7. Review of a medical record revealed Patient #2 presented to the Shenandoah OB unit on 11/26/2017 at 6:43 PM with complaints of cramping and spotting of blood during her third trimester of pregnancy. At 7:43 p.m. the OB nurse documented contact with the on-call OB physician and that patient # 2 complained of "cramping, spotting, mucus discharge." Further documentation showed the OB physician ordered a urine test which revealed the patient had a urinary tract infection (UTI), Additional orders included an intravenous (IV) antibiotic (2 grams of Ancef) for treatment of the UTI, intravenous fluids for hydration and instructions for the OB nurse to call back with an update on patient # 2's status after his orders were completed.

The OB nurse E placed patient # 2 on the fetal monitor for continuous monitoring.
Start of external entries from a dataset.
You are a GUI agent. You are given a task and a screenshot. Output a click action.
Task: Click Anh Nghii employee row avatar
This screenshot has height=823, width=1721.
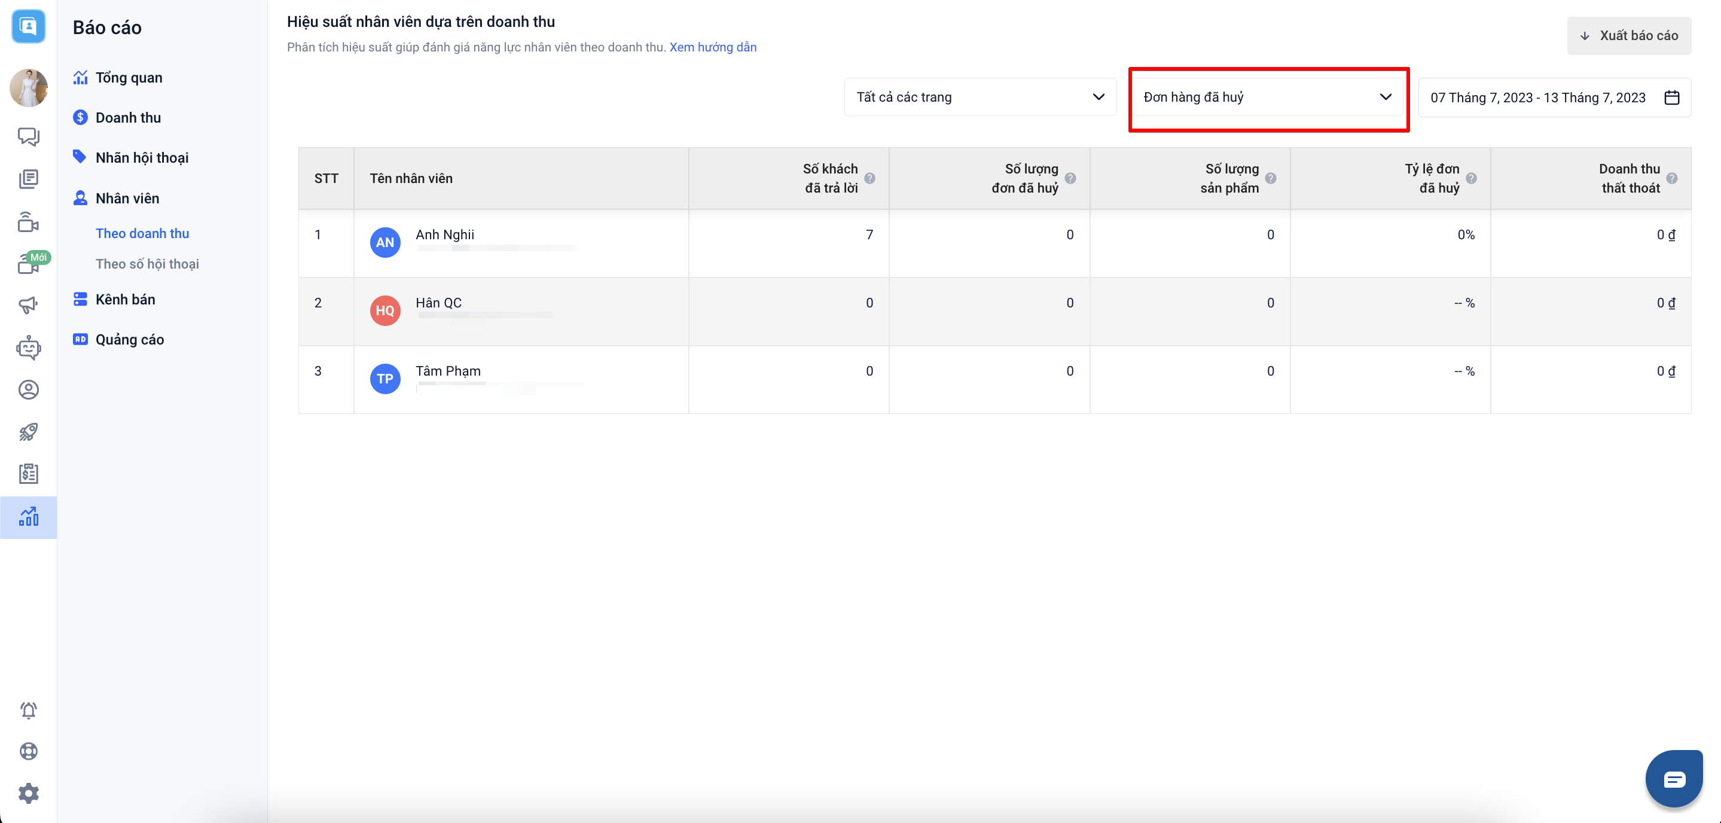385,242
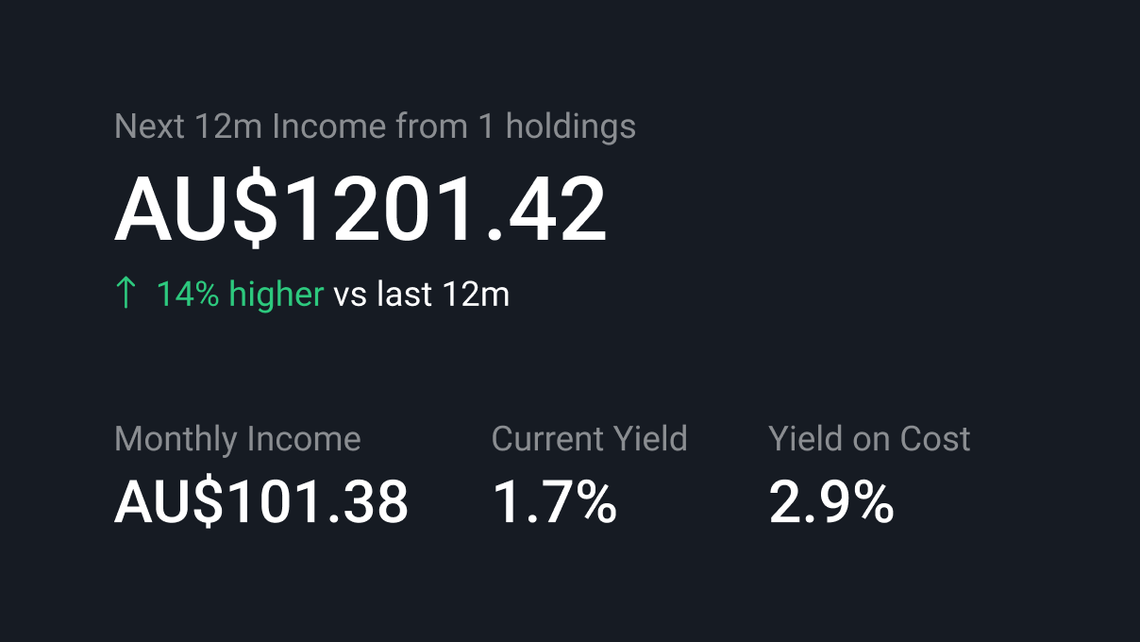
Task: Select the "Current Yield" label
Action: [x=589, y=439]
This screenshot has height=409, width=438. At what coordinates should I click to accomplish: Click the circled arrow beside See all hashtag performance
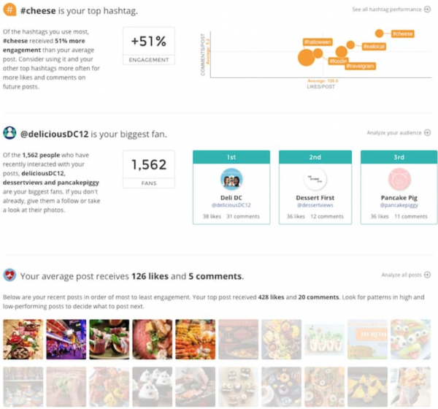point(427,9)
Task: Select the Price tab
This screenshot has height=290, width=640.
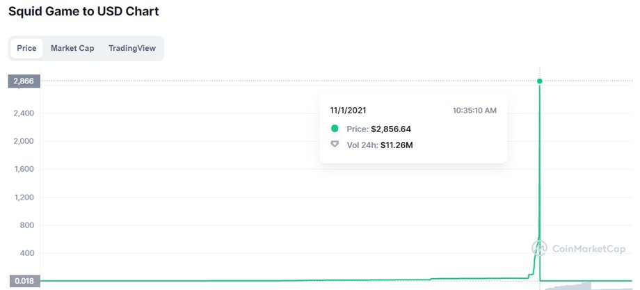Action: click(x=26, y=48)
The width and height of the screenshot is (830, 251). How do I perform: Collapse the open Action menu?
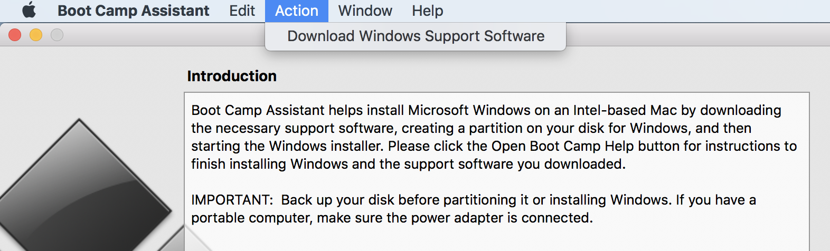(x=296, y=11)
At 7:30 PM on 11/26/17 documentation showed that patient # 2's contractions were mild, 3-4 minutes apart and lasted 50 to 80 seconds. Documentation showed that a vaginal examination to determine if the contractions were of sufficient quality to make changes in the cervix was not performed. At 9:46 PM on 11/26/2017 OB nurse E spoke with OB physician B on the telephone and received orders for discharge. OB nurse E documented at 9:51 PM 11/26/2017 that the patient was still experiencing some minor cramping, and some uterine irritability was being picked up by the fetal monitor and that the monitoring was discontinued. OB nurse E discharged Patient #2 at 10:26 PM with instructions to return if her contractions were less than 5 minutes apart, or if she experienced any of the following: inability to breath through contractions, vaginal bleeding, leaking of fluid, decreased fetal movement, headache that is severe and persistent, visual disturbances, sudden shortness of breath, pressure or rectal pain, or urinary frequency.
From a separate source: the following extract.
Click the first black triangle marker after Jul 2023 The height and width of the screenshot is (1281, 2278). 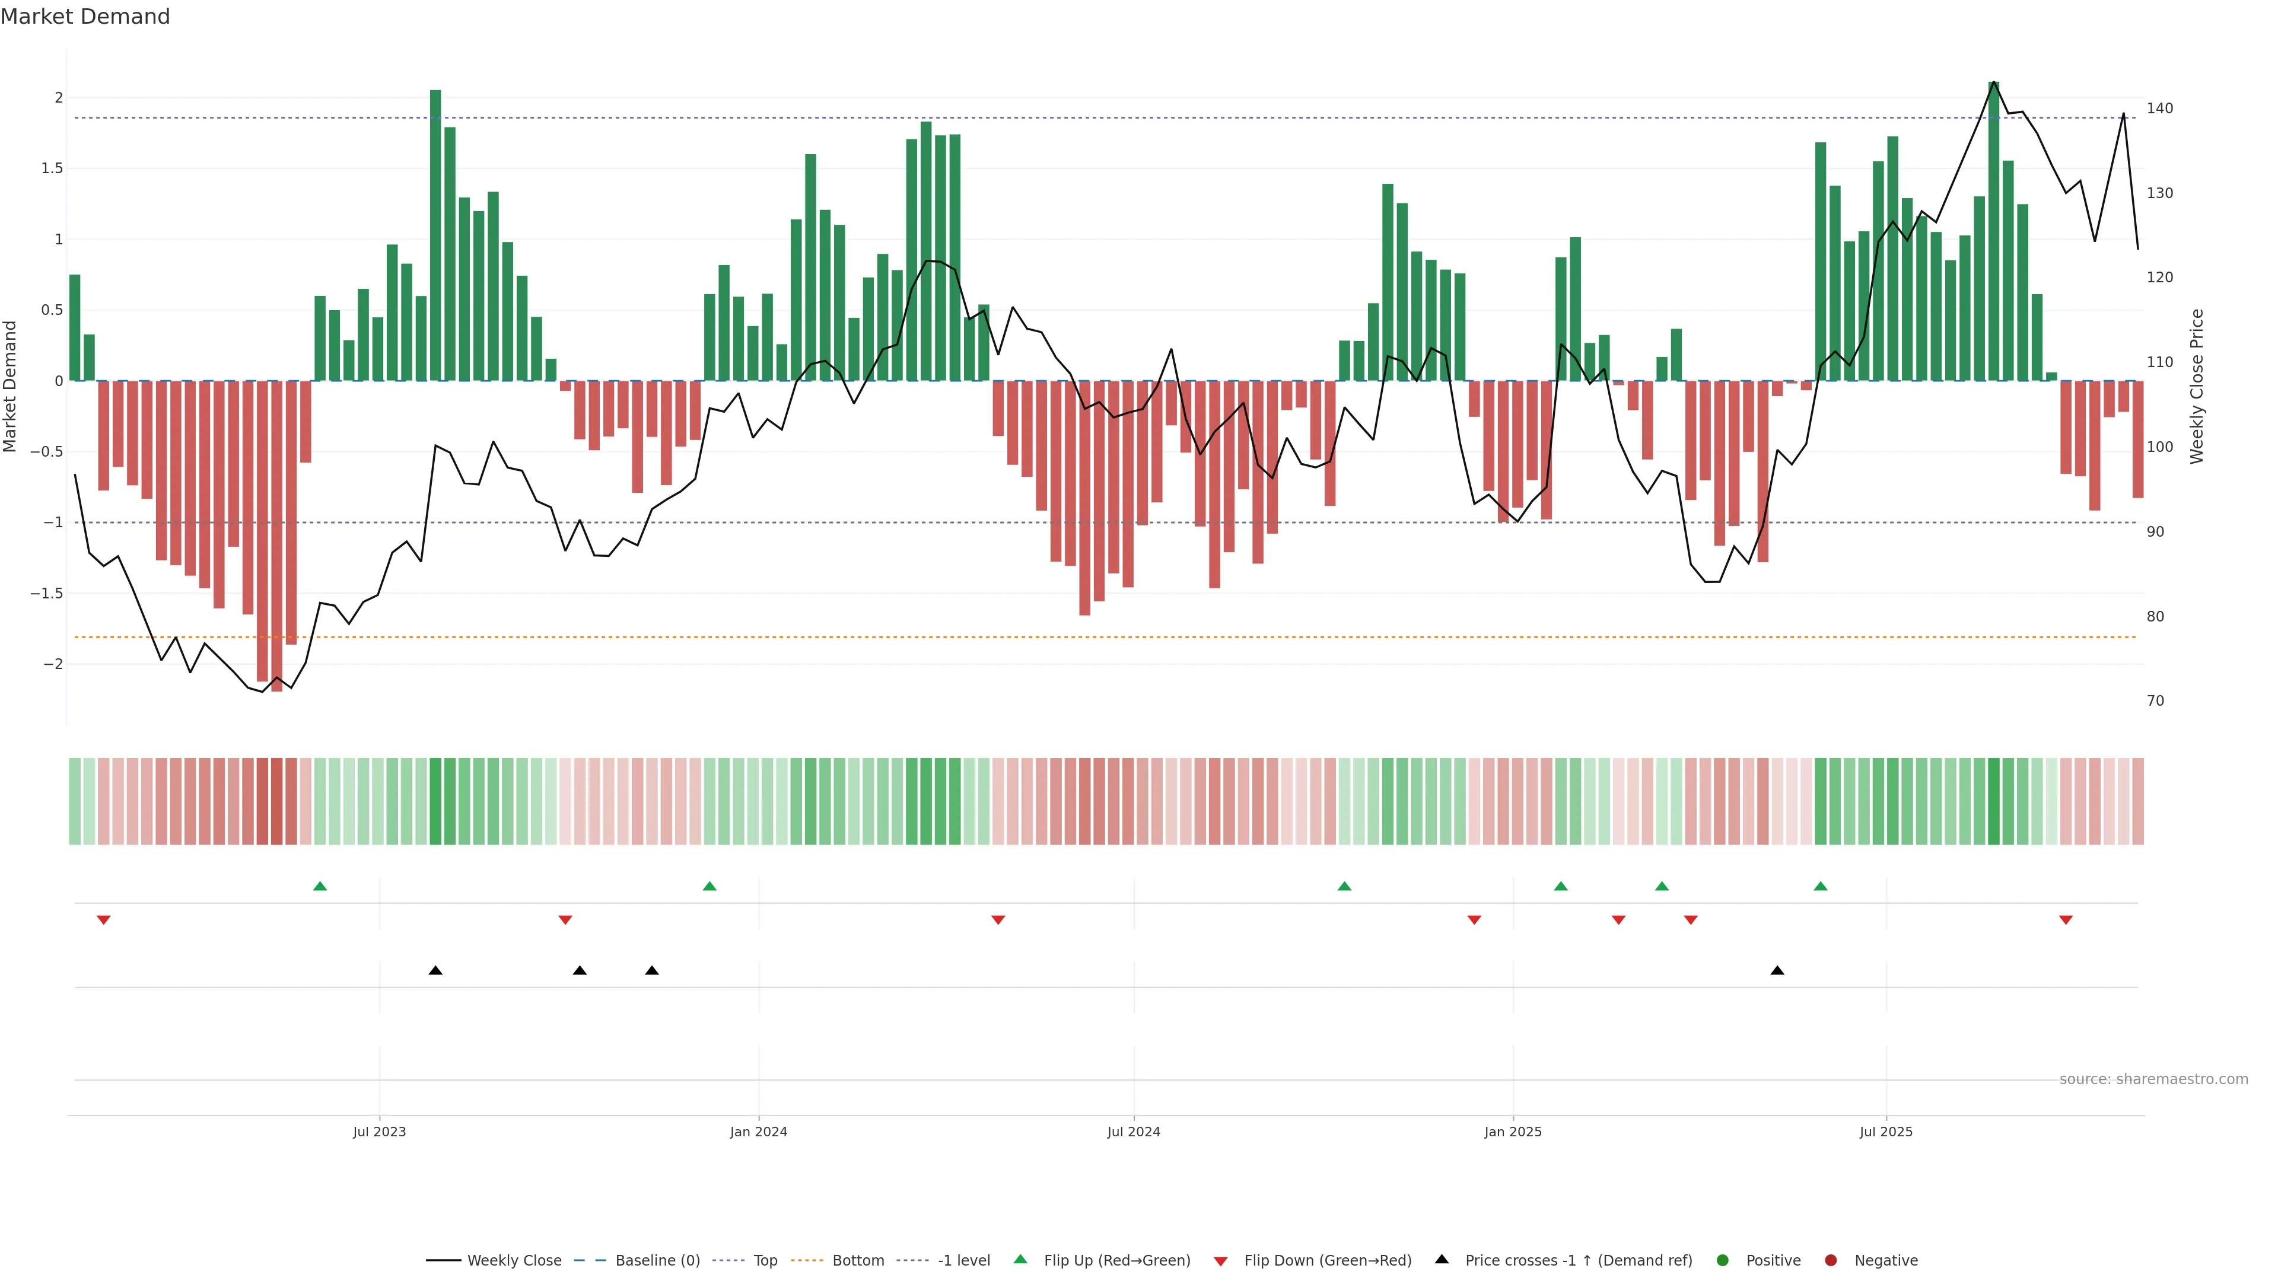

The medical record did not contain evidence that the obstetrical qualified medical professional (QMP) examined patient # 2, who was at higher risk for prenancy complications such as early labor having already delivered five infants (grand multiparity), or her fetus to determine whether or not an emergency medical condition existed.

Review of Hospital B's medical record showed that patient # 2 presented to their emergency department with severe cramping and in active labor at 11:41 p.m. on 11/26/17, approximately 80 minutes after discharge from Shenandoah Medical Center.

An interview with the RN E at 12:40 PM on 1/10/2017 revealed that she did not perform a vaginal exam and indicated that nurses at this CAH do not do vaginal exams until the patient reaches 37-38 weeks gestation. The doctor on call would come in and do the vaginal exam if needed. The RN E indicated they generally monitor a patient for at least 20 to 30 minutes after providing a treatment such as medication to see if it is effective. If they are not seeing anything at the 30 minute mark the nurse will call the doctor and ask for further direction. OB nurse E revealed in this particular case the patient had a significant UTI and had complained of some vaginal bleeding. OB nurse E stated that patient # 2 felt better after the IV fluids and antibiotic and wanted to go home.

An interview with Dr. B at 10:14 AM on 1/10/2017 revealed that he did not come in to see Patient #2. He received a phone call that the patient had come in, was 25 weeks with complaints of cramping and spotting. A urinalysis indicated a urinary tract infection and he treated her for this. He reported initially that she was having minimal contractions when she left but they were not painful and attributed them to the bladder infection. A short time later he reported the contractions went away with antibiotic and she was not uncomfortable. If contractions would have persisted he would have been more concerned and would have come in.